MATERIAL FOR THE TASK:
——————
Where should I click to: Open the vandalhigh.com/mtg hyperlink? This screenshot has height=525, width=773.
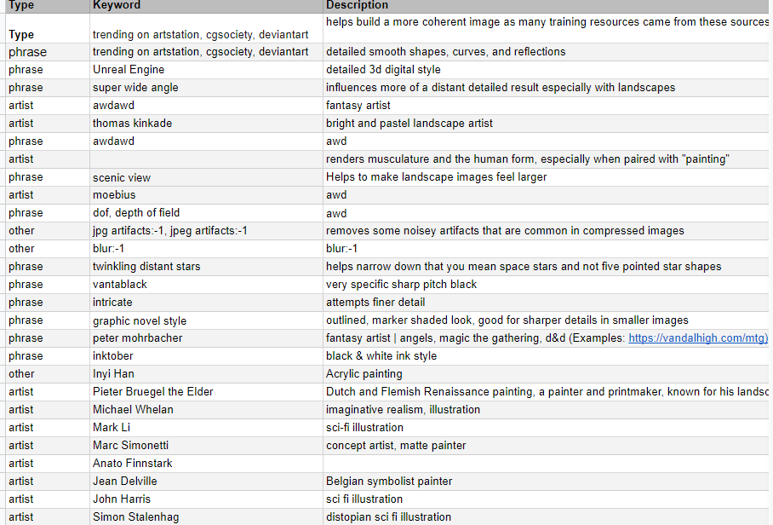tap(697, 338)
——————
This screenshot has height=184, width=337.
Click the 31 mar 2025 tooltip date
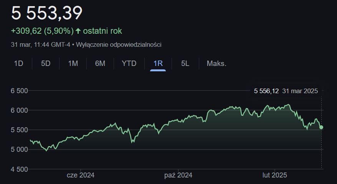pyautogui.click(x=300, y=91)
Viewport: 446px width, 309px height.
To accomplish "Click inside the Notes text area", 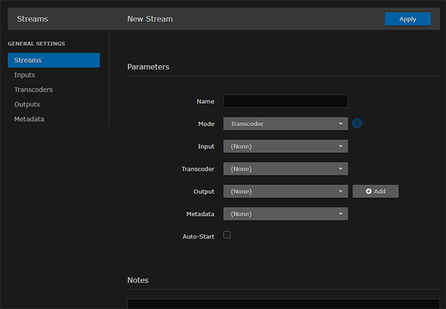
——————
BRIEF:
In the listing above, find the line containing "Viewport: 446px width, 309px height." and the line containing "inside the Notes". Print those two lines and every line between them exactly, with no pictures.

RESPONSE BELOW:
Viewport: 446px width, 309px height.
To accomplish "Click inside the Notes text area", 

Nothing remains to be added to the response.